Except it is not difficult to prove that you can't win in expectation against a random RPS player. The programming competition is only fun because the players are nonrandom.

Nope, the random player ends up in the middle, on average.

If you'd join a tournament with only random players then your optimal strategy, actually doesn't matter because you're going to randomly win/lose (because your opponents always play random) and on average, end up in the middle rank, just like everybody else.

If there are other non-random players, then you can aim for the middle rank by playing random (and one of the other non-random players will do better than the other, and you will do worse than that one and better than the other). Or you can try to beat the non-random players (while still doing near 50/50 odds on the random ones).

So if you play random, and there is more than one non-random player, you will lose.

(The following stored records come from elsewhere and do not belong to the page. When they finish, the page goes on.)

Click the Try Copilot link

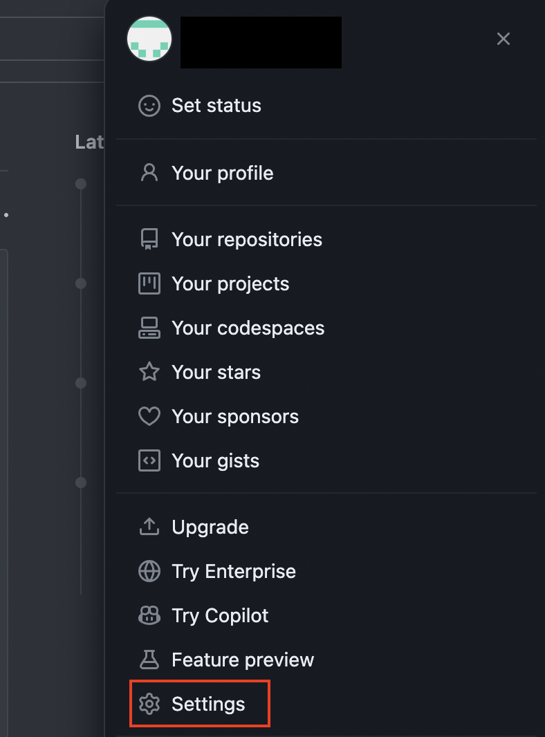point(220,615)
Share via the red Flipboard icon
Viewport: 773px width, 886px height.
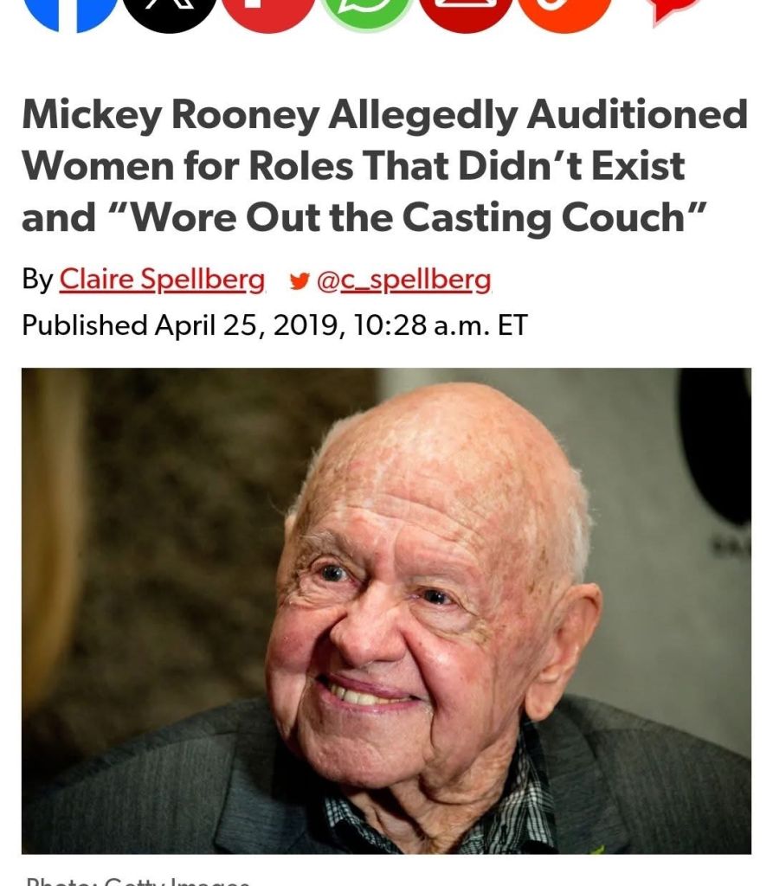click(x=268, y=9)
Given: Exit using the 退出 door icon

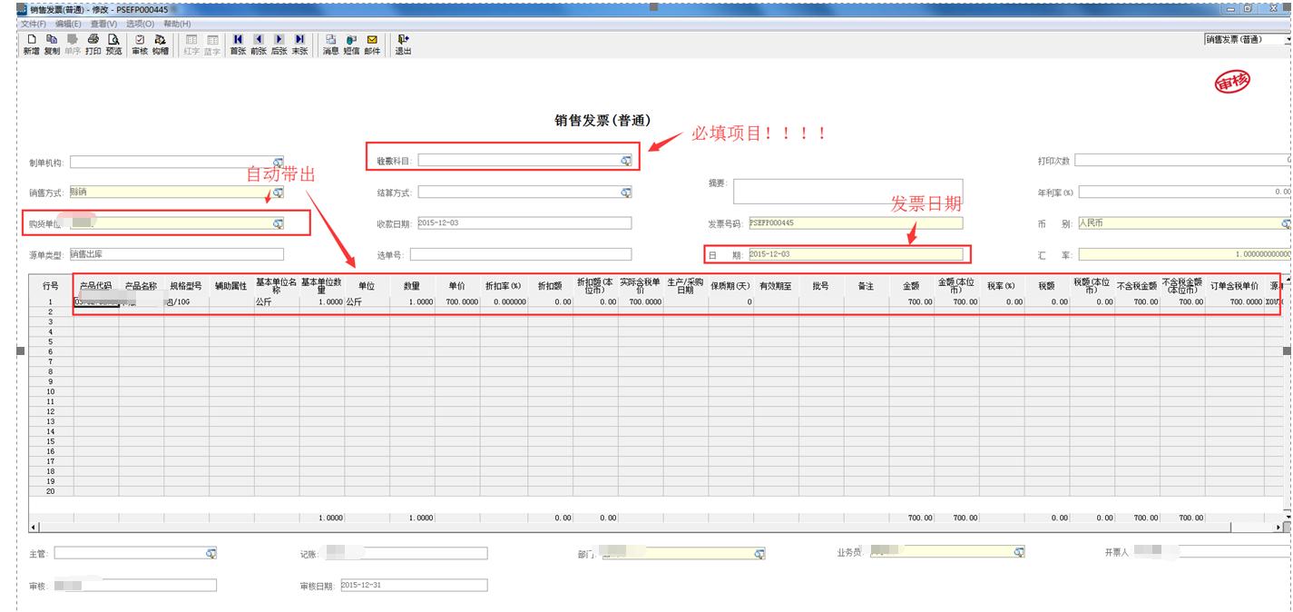Looking at the screenshot, I should pos(403,40).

Also, check out some of the strategies. There's a couple of really well-performing ones that are incredibly clever, but not all that hard to understand.

One goes like this:

It's based on trying to predict the opponent's strategy and playing against that. But what if the opponent expects that and plays you against that? A-ha but what if you play against your opponent trying to play you?

You'd think that this reasoning can go on forever, but since there are only three moves in RPS, and they circularly defeat eachother, you only need to consider these three steps as the next one brings you to the move of square one.

The algorithm then basically keeps a running score of these three different depths of pre-emptive strategy, and picks the one that works best based on historical moves "what would have won" (and runs random while collecting data).

This algo did extremely well in the first couple of tournaments held many years ago. I don't know what the most popular strategy is currently though.

It just takes one nonrandom player in the pool of players for a more advanced strategy to gain an advantage. Consequently, it is almost certain that, given a tournament of an arbitrary set of RPS players, a very sophisticated RPS player will end up winning, whereas random players will always be relegated to mediocre results.